Speaker
Description
Many synchrotrons worldwide are undergoing upgrades to diffraction limited storage rings (DLSRs). With these planned upgrades, the average energies of many beam lines will increase to $>20 \mathrm{keV}$ and fluxes will also increase considerably to $10^{12} \mathrm{ph} \cdot \mathrm{s}^{-1} \mathrm{~mm}^{-2}$. These challenging specifications require new detector materials to be used as silicon has poor efficiency and is susceptible to radiation damage. Until recently, $\mathrm{CdZnTe}$ material was known to polarize at fluxes $>10^6 \mathrm{ph} . \mathrm{s}^{-1} \mathrm{~mm}^{-2}$, making it unsuitable for $\mathrm{DLSR}$ synchrotrons [1]. Preliminary measurements using high-flux-capable CdZnTe (HF-CdZnTe) developed by Redlen Technologies have shown considerable promise although its performance and limitations are still to be fully understood.
The material was shown to have good linearity for fluxes between $7.1 \times 10^7 \mathrm{ph.s}^{-1} \mathrm{~mm}^{-2}$ to $8.1 \times 10^9$ ph. $\mathrm{s}^{-1} \mathrm{~mm}^{-2}$ however transient effects have also been observed which need to be understood further [2]. The aim of this work is to understand the fundamental process behind this improvement of performance in $\mathrm{HF}-\mathrm{CdZnTe}$ compared to spectroscopic $\mathrm{CdZnTe}$ and quantify transient effects observed.

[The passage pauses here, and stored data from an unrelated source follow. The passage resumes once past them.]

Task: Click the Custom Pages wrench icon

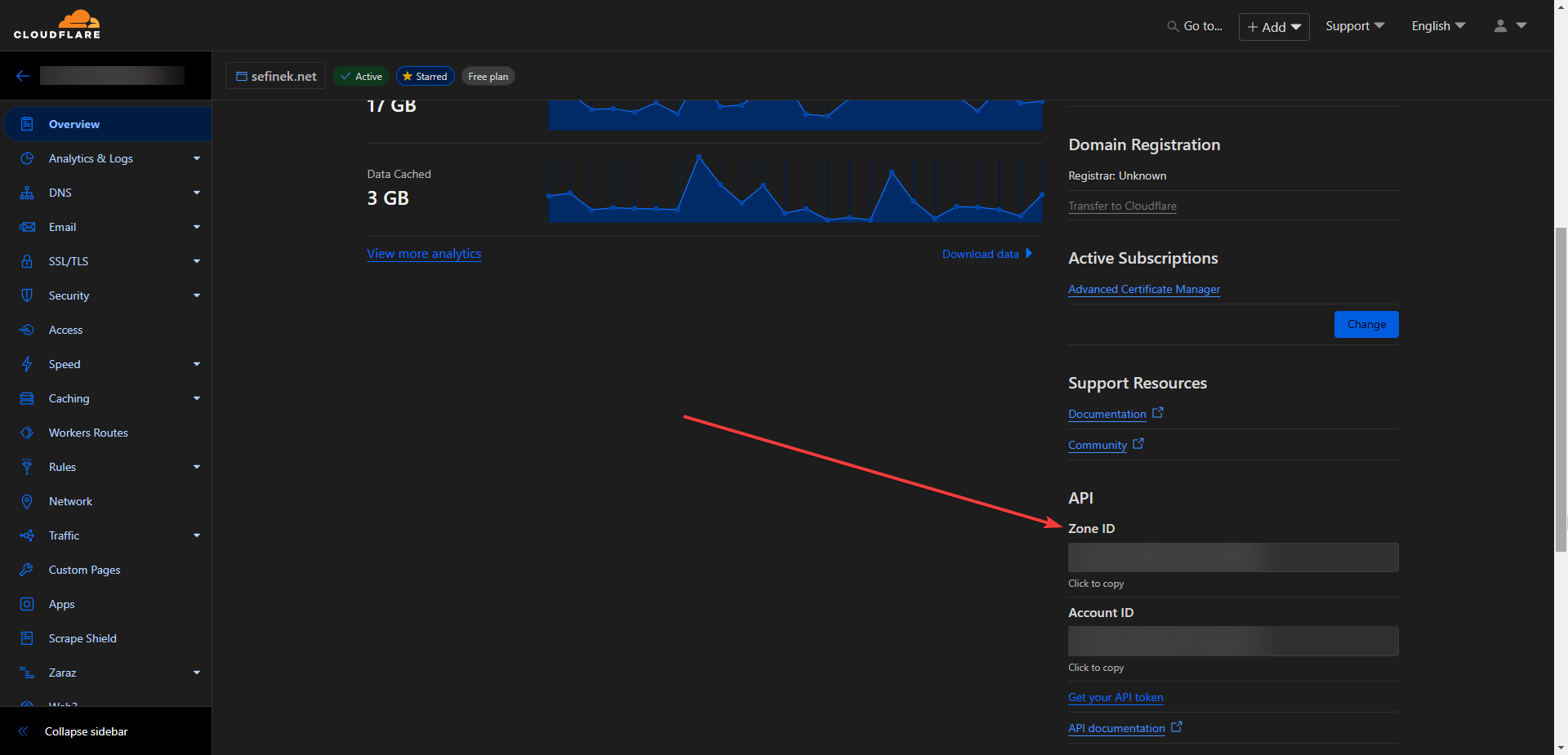Action: (27, 570)
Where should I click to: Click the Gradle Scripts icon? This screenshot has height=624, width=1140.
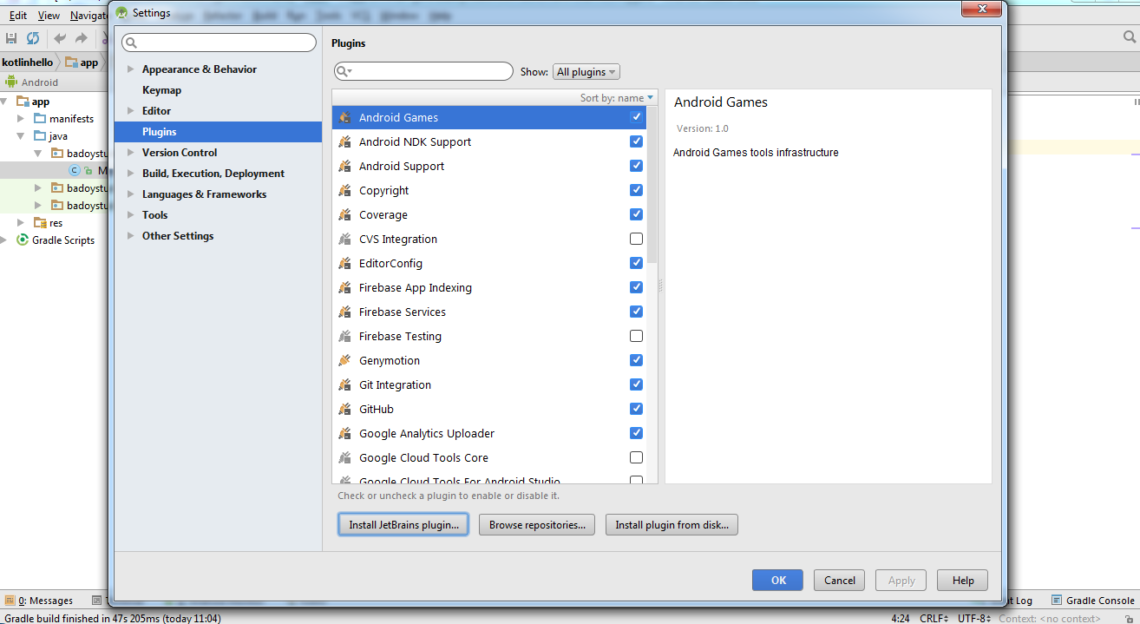coord(23,240)
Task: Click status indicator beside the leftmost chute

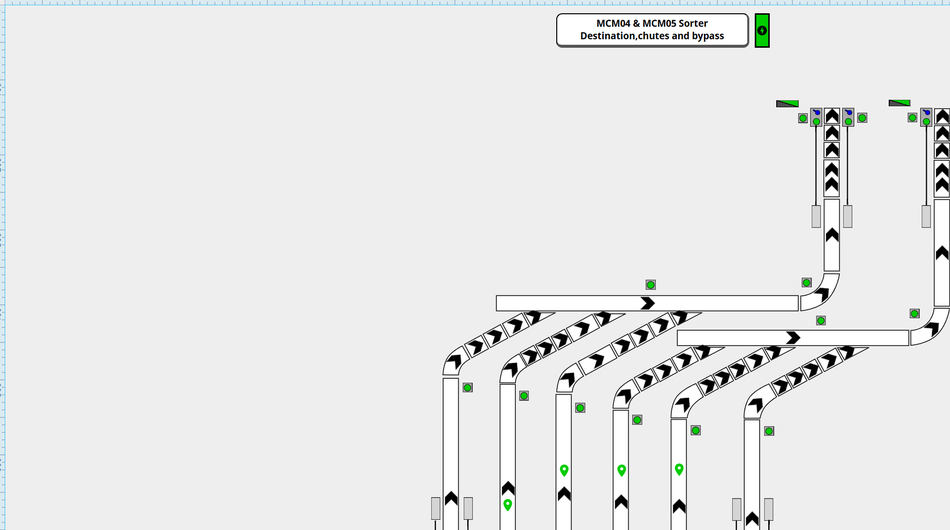Action: point(467,387)
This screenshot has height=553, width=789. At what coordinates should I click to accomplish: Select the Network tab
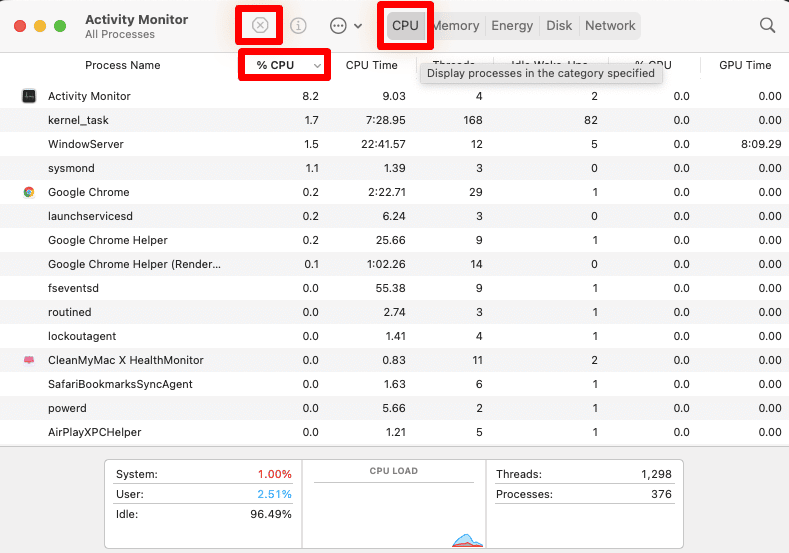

HF-CdZnTe was purchased from Redlen and refabricated by Due2Lab to produce a simple planar $\mathrm{Pt} / \mathrm{CdZnTe} / \mathrm{Pt}$ detector $1.8 \mathrm{~mm}$ thick. Measurements of fundamental material properties such as the charge carrier transport properties, band gap and resistivity were evaluated. The planar detector was irradiated with a $5.5 \mathrm{MeV}$ Americium-241 $\alpha$ source and the waveform recorded as a function of bias voltage. The mobility and lifetime of the charge carriers were found from analysis of the pulse height spectra and signal rise times. Preliminary measurements of
HF-CdZnTe were found to be $\mu_{e}\tau_{e}=3.94 \times 10^{-3} \mathrm{~cm}^2 \mathrm{~V}^{-1}, \mu_{\mathrm{e}}=1.05 \times 10^3 \mathrm{~cm}^2 \mathrm{~V}^{-1} \mathrm{~s}^{-1}, \mu_{\mathrm{h}} \tau_{\mathrm{h}}=$
$2.09 \times 10^{-4} \mathrm{~cm}^2 \mathrm{~V}^{-1}, \mu_{\mathrm{h}}=29.52 \mathrm{~cm}^2 \mathrm{~V}^{-1} \mathrm{~s}^{-1}$. This novel result shows an increase in hole
mobility-lifetime ($\mu_{\mathrm{h}} \tau_{\mathrm{h}}=$
$2.09 \times 10^{-4} \mathrm{~cm}^2 \mathrm{~V}^{-1}$ ) compared to spectroscopic CdZnTe ($\mu_{\mathrm{h}} \tau_{\mathrm{h}}= \sim 1.5 \times 10^{-5}.$ $\mathrm{cm}^2 \mathrm{~V}^{-1}$ ) which is consistent with the improved performance at higher fluxes that has been recorded by previous groups [1].
Having characterized the charge transport properties of this device we then studied its performance at high x-ray fluxes. Measurements were taken at the Diamond synchrotron at B16 beamline. The x-ray beam energy was monochromated to $12 \mathrm{keV}$ and $20 \mathrm{keV}$. The planar detector was irradiated using a $1 \mathrm{~mm}^{2}$ beam and intensity of the x-ray was varied using beam line attenuators, exposing the detector to flux levels ranging from $10^6 \mathrm{ph.s}^{-1} \mathrm{~mm}^{-2}$ to $10^8 \mathrm{ph.s}^{-1} \mathrm{~mm}^{-2}$. To test the high flux performance, current pulses were recorded as a function of flux with a sampling period of $5 \mu \mathrm{s}$.
Over the range of fluxes measured, the detector showed good linearity. However, when the X-ray shutter was closed a long lived ( $t \sim 30 s)$ decay of charge was observed from the sensor. This suggests the presence of trapped charge in the sensor, the cause of which will be explored further in this talk.
1)https://ieeexplore.ieee.org/abstract/document/4346740
2)https://doi.org/10.1088/1748-0221/17/11/C11008